-- Excerpted text --
Gloss Mountain State Park

After the great hospitality of The Village Inn, we traveled about 20 miles west to Gloss Mountain State Park. The red mesas of Gloss Mountain are covered in crystals so that they sparkle in the sunlight. Gloss Mountain State Park is an excellent spot to have a picnic and do some hiking. In fact, I could almost imagine I was an extra in one of John Ford’s famous Westerns like Fort Apache. This area is the real West—a place where you can see birds of prey hunting and foxes and coyotes trotting across the prairie. Atop the Gloss Mountains you can see the untamed Cimarron River, and the rustic landscape seems to stretch on forever with rugged red buttes standing like sentinels. Even though the climb to the top of the mesa in the state park is steep, it is scalable by almost everyone.  Stairs and handrails help the ascent and benches are located strategically along the route.

Okeene Rattlesnake Roundup

After enjoying the serenity of the Gloss Mountains we ventured to the prairie town of Okeene. In the first week of May each year, the small town plays host to the Okeene Rattlesnake Roundup.  Don’t let the name fool you. This is an exciting family event with many of the rides and food that you would find at the state fair along with all of the hospitality that only a farming community could offer. While the focus of this festival is on the annual rattlesnake hunt in the surrounding area, the street carnival, vendor booths and great food turn it into an affair everyone can enjoy. 

Fortunately for the faint of heart, you won’t find serpents slithering around the streets of Okeene during the festival. But you can get up close and personal with rattlers.  The Den of Death tent features nearly 100 rattlesnakes and other species in an enclosure that keeps visitors safe while offering an interesting once-in-a-lifetime experience. Highly-skilled wranglers stand in the enclosure armed with snake handling hooks and educate visitors about the vipers. I was amazed at their poise as venomous rattlesnakes slithered around their feet and occasionally struck at their pant legs. You can tell that they have a well-deserved respect for the creatures and love sharing their knowledge with the festival’s guests. Some of the Den of Death residents are nonpoisonous and the wranglers will allow willing guests to touch or hold them. The beauty of the blue racer snake sporting robin-egg blue eyes, which had to be seen to be believed, took us all aback. Your experience isn’t complete until you’ve tried deep-fried rattlesnake meat, so don’t miss the booth just down the street from the Den of Death.

On the ride home we were treated to a picturesque sunset. It is pretty common in this part of the state to see a sunset that is a painter’s dream—reds and yellows on the horizon above a mixture of purples and blues leading to a tall sky and the first stars of a peaceful prairie evening.

-- Task brief --
Copy the Gloss Mountain and Okeene travel piece word for word, starting with "On the ride" and going on through "peaceful prairie evening.".

Stored data
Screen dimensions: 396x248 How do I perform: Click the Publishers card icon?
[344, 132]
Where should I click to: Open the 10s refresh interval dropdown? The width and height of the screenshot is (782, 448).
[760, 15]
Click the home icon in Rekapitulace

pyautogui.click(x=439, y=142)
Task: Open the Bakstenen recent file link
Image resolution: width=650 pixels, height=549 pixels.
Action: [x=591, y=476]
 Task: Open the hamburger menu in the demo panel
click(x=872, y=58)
* * *
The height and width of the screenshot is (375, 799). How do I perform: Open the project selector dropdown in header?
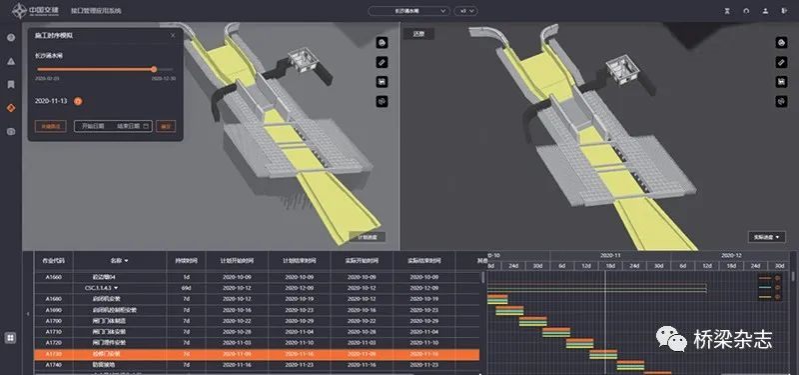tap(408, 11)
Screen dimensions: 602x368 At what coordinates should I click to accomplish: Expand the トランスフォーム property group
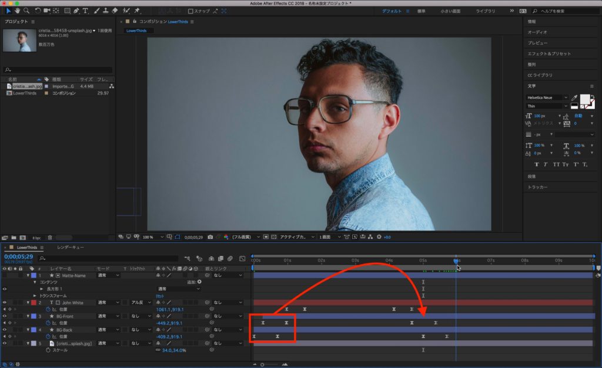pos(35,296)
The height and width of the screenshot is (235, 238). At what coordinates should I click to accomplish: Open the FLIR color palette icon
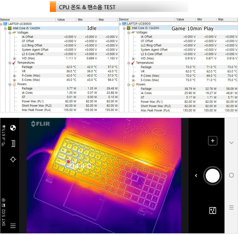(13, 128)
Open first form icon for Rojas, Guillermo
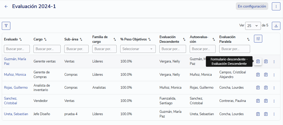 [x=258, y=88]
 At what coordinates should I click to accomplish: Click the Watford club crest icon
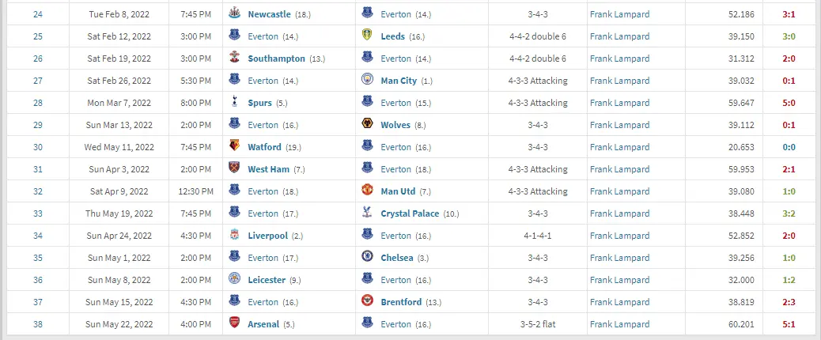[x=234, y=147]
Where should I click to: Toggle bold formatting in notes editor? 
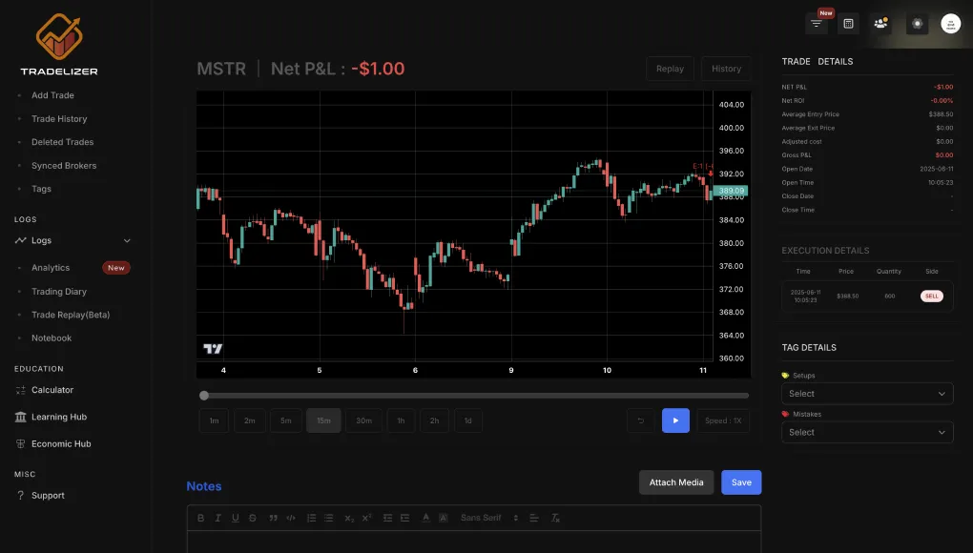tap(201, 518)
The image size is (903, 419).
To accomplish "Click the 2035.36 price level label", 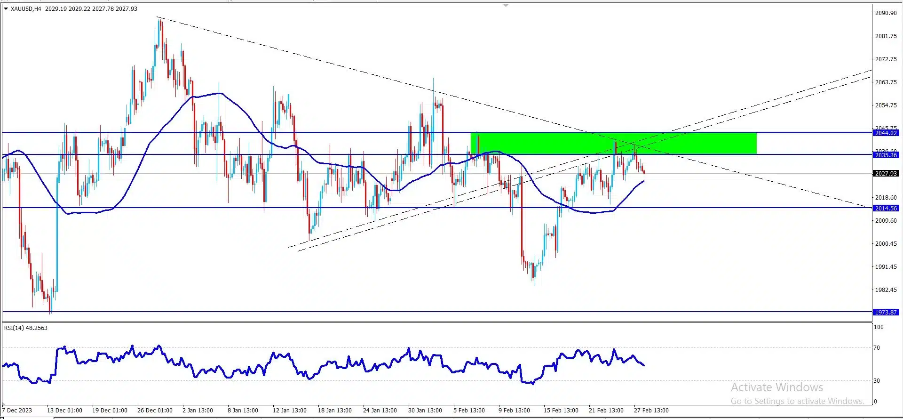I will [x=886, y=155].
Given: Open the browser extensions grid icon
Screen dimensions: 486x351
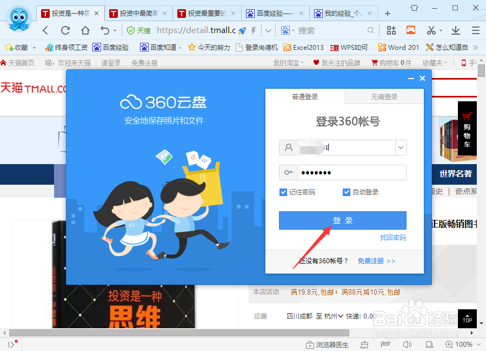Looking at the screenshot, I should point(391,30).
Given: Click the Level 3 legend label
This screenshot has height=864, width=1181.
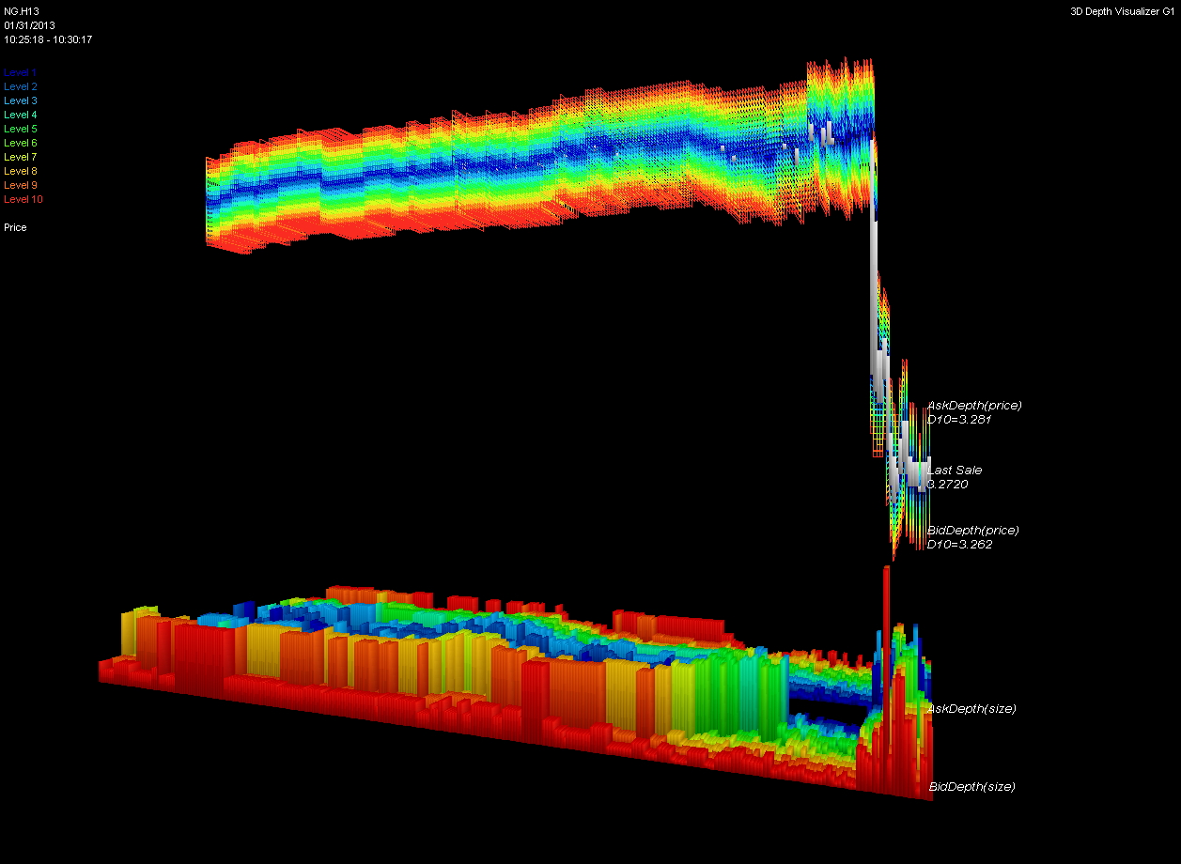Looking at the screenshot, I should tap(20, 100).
...
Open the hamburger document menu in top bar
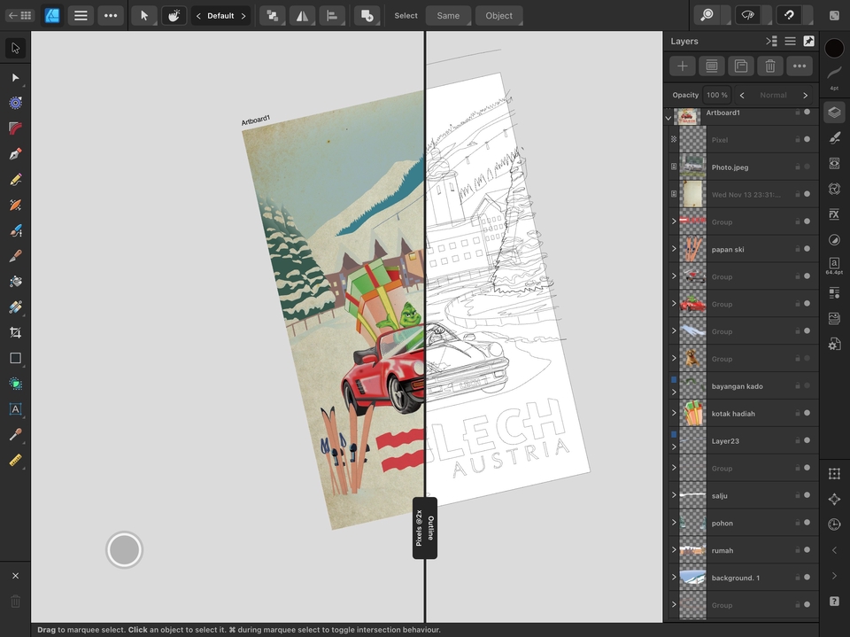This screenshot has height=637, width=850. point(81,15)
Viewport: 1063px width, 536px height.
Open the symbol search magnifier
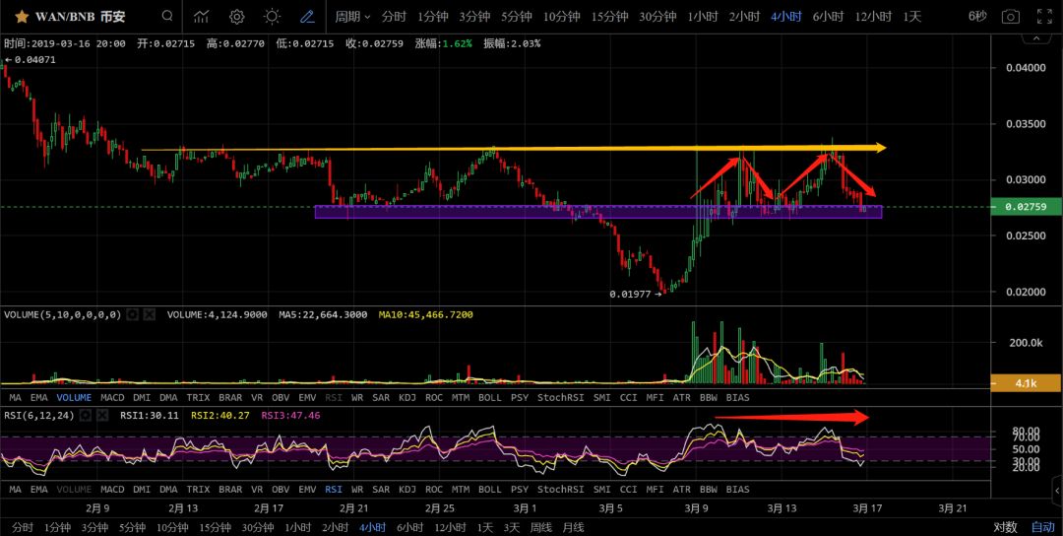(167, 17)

-- Task answer --
On the ride home we were treated to a picturesque sunset. It is pretty common in this part of the state to see a sunset that is a painter’s dream—reds and yellows on the horizon above a mixture of purples and blues leading to a tall sky and the first stars of a peaceful prairie evening.